Je papillonne des yeux. Je me sens nauséeuse. Une grande envie de gerber. Merde. Je crache ma bile sur ma droite avant de repérer mon interlocutrice. Miséricorde. Évidemment.
- T'es venue pour me détacher?
Elle secoue la tête tandis que je prends peu à peu l'ampleur de mes blessures: j'ai trois de mes doigts complètement retournés, des trous un peu partout dans les bras, de multiples entailles plus ou moins profondes et mes vêtements sont en lambeaux. Et je n'ose même pas imaginer ma tête. Miséricorde s'approche de moi et me plante un couteau dans le bras gauche. Je hurle de douleur en m'agitant et la regarde.
- Qu'est-ce que tu fous, abrutie?
- Ne m'en veux pas, Alice. Le Cercle décide lorsqu'il est confronté à un choix qui n'a pas été proposé. C'était ça ou te tuer. Et si j'avais choisi autre chose, j'aurais été envoyée dans un Cercle parallèle.
- Miséricorde! Je compte tuer le Maître des Lieux! Si je réussis, tout redeviendra normal ici. Alors arrête ton égoïsme et laisse-moi faire...
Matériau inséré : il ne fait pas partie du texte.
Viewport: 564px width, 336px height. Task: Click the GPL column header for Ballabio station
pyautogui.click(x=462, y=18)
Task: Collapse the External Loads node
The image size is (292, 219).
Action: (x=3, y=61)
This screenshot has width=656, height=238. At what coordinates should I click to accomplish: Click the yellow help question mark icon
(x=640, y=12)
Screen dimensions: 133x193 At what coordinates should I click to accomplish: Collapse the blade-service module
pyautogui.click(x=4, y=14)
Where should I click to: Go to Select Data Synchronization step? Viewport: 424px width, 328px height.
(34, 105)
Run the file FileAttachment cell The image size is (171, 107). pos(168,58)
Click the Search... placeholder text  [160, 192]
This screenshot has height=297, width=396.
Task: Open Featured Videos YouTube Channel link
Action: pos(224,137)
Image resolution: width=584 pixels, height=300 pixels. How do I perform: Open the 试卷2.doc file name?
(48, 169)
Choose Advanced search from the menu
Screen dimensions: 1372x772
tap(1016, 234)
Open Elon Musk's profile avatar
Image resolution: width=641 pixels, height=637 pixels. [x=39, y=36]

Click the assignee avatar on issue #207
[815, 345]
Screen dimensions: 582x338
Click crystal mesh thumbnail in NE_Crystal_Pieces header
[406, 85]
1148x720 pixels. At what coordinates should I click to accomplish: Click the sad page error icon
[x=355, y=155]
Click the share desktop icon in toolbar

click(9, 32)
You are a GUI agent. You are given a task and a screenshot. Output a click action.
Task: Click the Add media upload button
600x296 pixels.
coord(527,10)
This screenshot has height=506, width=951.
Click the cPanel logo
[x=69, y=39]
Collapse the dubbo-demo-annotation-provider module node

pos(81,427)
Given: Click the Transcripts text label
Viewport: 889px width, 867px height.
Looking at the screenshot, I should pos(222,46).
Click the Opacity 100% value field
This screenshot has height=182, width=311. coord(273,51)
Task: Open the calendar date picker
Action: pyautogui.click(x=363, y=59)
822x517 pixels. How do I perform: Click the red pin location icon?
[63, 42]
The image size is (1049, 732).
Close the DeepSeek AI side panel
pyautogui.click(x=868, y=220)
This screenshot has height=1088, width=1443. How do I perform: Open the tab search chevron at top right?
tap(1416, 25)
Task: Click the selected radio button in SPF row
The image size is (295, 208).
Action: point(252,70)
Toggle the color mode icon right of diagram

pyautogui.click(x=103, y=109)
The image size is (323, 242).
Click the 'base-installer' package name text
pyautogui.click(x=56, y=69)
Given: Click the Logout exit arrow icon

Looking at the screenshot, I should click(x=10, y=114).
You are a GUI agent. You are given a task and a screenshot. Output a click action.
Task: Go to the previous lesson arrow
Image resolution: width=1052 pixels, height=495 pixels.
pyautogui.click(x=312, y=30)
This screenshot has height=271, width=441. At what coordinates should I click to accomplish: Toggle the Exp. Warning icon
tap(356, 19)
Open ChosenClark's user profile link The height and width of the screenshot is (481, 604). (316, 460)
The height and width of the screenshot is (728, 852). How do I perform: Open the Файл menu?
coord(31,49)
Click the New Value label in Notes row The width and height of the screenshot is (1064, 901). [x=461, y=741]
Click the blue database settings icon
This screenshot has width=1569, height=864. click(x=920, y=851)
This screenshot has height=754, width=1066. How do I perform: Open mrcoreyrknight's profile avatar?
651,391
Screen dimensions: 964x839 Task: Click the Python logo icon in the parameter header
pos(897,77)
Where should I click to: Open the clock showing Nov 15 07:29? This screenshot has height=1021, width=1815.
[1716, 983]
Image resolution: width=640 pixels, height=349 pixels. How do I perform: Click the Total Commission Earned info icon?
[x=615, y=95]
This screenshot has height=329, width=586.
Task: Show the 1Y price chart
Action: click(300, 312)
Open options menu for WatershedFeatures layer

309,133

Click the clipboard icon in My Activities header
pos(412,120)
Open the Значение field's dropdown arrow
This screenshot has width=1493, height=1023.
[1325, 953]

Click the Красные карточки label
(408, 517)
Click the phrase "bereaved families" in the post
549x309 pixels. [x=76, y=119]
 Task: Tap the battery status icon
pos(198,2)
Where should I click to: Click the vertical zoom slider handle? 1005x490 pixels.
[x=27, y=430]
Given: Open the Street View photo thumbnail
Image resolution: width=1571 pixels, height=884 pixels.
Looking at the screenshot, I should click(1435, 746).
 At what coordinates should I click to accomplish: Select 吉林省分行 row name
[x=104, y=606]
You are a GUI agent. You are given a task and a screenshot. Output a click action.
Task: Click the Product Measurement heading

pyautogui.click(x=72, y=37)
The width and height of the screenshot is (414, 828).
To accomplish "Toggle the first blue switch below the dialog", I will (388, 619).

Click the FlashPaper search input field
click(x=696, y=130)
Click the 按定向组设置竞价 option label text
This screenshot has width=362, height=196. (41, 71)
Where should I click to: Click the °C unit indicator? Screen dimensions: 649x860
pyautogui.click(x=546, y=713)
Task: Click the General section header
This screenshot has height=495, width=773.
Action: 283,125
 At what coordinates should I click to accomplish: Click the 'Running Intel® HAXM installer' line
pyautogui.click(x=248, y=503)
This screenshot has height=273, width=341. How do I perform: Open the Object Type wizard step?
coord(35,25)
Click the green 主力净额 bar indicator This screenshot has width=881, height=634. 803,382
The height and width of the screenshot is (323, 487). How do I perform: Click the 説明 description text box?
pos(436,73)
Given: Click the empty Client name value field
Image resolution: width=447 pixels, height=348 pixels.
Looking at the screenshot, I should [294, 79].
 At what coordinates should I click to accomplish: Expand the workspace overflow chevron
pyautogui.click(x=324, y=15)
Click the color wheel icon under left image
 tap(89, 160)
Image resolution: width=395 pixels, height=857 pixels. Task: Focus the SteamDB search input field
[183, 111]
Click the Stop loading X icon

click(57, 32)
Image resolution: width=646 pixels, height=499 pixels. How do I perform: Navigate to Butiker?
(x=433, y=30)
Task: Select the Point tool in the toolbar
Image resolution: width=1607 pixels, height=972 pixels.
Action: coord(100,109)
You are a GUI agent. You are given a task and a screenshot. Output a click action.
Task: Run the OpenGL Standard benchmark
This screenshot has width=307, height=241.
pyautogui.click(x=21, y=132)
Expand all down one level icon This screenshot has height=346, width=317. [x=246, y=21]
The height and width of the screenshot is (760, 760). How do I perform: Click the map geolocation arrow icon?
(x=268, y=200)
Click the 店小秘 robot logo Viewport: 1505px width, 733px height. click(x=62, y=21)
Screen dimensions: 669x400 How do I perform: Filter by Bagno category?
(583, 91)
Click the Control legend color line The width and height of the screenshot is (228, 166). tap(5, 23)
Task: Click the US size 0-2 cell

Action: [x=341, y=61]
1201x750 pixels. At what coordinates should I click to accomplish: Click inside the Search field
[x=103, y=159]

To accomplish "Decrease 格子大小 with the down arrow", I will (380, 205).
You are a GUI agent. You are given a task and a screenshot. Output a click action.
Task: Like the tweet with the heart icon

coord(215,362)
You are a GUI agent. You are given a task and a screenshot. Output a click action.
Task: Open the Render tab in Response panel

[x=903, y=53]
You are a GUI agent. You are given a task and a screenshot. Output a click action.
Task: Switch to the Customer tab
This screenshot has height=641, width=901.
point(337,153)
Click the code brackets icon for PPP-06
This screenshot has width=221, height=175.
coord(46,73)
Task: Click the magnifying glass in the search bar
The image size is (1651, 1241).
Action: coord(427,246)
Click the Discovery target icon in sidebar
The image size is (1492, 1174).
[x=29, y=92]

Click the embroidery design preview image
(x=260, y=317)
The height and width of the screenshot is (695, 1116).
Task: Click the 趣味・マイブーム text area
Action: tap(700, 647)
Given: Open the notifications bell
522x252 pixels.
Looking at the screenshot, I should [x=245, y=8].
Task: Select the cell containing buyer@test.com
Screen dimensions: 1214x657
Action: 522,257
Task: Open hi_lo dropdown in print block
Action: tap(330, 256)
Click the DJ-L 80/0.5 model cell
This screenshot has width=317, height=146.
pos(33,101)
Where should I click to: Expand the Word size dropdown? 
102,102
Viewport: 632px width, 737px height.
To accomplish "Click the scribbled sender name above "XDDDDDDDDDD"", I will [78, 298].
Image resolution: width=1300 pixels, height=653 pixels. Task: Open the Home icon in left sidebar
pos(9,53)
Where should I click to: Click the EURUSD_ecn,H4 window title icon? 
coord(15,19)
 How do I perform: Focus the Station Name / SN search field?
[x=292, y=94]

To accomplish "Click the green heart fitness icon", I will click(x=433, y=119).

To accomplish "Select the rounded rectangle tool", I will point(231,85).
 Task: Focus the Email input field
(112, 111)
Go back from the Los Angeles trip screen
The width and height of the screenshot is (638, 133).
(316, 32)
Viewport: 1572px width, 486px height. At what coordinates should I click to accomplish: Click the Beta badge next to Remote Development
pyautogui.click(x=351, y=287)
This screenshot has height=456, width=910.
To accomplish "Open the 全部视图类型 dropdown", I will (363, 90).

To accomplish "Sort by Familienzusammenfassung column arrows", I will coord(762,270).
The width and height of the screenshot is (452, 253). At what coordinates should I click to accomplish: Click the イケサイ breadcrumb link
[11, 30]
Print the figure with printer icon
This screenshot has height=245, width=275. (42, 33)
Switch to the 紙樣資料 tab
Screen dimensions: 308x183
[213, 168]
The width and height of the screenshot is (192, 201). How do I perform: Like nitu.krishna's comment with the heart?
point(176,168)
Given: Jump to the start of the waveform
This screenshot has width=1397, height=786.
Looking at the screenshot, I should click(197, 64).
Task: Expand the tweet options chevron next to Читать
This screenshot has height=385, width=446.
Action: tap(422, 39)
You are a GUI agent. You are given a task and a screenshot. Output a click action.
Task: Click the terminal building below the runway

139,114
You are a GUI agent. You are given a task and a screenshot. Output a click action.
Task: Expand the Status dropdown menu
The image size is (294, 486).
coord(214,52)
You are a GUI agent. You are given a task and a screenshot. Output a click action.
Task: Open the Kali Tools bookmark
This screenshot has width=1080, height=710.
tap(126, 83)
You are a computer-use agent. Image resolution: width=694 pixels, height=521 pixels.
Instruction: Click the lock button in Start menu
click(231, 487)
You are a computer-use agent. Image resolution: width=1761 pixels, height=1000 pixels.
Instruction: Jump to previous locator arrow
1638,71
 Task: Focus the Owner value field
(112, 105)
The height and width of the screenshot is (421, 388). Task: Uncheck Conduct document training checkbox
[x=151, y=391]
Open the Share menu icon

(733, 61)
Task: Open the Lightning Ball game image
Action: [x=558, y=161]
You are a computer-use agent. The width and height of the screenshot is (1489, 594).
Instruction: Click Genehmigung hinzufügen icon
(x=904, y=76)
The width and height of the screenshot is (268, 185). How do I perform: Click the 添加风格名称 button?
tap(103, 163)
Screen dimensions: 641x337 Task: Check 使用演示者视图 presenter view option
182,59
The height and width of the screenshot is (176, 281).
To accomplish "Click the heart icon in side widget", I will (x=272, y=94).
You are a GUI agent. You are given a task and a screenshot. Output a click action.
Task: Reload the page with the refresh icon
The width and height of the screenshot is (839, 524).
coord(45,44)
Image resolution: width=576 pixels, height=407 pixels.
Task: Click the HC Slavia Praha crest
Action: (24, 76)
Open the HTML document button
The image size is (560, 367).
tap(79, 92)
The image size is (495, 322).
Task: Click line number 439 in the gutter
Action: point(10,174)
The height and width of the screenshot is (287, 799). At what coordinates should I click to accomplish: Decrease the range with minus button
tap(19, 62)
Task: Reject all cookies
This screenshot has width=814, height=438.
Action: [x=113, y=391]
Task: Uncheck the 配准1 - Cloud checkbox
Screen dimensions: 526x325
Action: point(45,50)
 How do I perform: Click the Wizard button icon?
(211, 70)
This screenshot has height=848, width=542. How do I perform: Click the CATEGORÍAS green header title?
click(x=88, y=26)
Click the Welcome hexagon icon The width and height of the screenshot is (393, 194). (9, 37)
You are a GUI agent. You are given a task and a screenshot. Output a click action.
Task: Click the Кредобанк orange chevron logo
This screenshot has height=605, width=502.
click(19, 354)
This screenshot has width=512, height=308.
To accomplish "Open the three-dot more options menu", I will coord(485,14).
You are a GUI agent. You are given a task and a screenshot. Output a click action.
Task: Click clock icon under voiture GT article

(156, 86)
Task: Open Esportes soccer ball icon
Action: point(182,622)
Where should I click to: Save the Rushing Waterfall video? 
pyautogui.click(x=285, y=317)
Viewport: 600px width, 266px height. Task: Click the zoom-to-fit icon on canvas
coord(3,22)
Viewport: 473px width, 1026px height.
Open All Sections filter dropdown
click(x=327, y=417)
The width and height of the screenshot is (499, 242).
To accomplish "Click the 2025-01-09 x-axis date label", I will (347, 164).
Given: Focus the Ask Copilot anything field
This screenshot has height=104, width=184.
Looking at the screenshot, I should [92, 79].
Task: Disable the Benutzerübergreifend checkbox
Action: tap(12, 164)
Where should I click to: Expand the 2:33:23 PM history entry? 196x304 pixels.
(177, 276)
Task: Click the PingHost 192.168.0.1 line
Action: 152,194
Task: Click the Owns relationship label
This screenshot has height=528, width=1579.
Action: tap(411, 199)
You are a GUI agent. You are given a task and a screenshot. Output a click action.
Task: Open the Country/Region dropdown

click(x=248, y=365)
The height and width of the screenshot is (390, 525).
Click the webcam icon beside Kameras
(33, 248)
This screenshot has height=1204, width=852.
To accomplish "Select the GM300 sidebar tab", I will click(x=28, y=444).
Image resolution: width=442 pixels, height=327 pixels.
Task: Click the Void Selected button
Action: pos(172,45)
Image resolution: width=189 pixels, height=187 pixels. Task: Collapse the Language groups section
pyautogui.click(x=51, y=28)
Elle grimace et me regarde avec sa tête-télé. Je la dévisage et elle soupire.
- T'es chiante.
- Je sais.
Je me débats violemment jusqu'à détendre mes liens et je réussis à glisser mes mains sous les lanières de cuir. Je pose prudemment les pieds au sol pour voir si mes jambes me portent toujours. Elles tremblent mais je tiens debout. Je tourne la poignée et agite frénétiquement la porte. Elle ne veut pas s'ouvrir. Je brûle de rage et commence à donner des coups d'épaule dedans. Rien n'y fait.
- Putain!
Miséricorde s'éclaircit la voix et ouvre la porte tellement facilement que ça en devient rageant. Je la fusille du regard et avance en grognant.
- C'est facile quand on a des pouvoirs.
Dans le couloir où se trouvait ma mère, j'entends un vrombissement, comme un hurlement inhumain. Je tourne la tête dans la direction d'où ça provient et je me tiens sur mes gardes. Sur le mur, je trouve le symbole du crucifix, symbole d'une Chambre de Foi. Je souris, appuie dessus et y trouve l'habituelle pièce de ressourcement. Il y a également des vêtements féminins. Un pantalon assez serré mais confortable, des bottines plates, un tee-shirt bleu avec quelques paillettes et un veston de cuir noir. Je remarque également un peu de nourriture posée sur la table. Je mange le tout et soigne les petites blessures à l'aide de l'Eau bénite avant de sortir pour me diriger vers le bruit, le sourire aux lèvres, affûtée de mon nouvel accoutrement.
En passant une nouvelle porte, je découvre une grande arène peuplée de démons en tous genres. Au centre de l'arène, deux poteaux hérissés de pointes. Attachée à l'un d'eux, ma mère me supplie du regard. Cette vision a l'effet d'une gifle sur moi. Mais sur l'autre, le Chapelier, encore inconscient. Dans une loge située en hauteur, les deux reines gloussent et commentent à travers des hauts-parleurs:
- Je crois que nous allons assister à un spectacle des plus déplaisants, Lubiana, commente malicieusement la Reine rouge.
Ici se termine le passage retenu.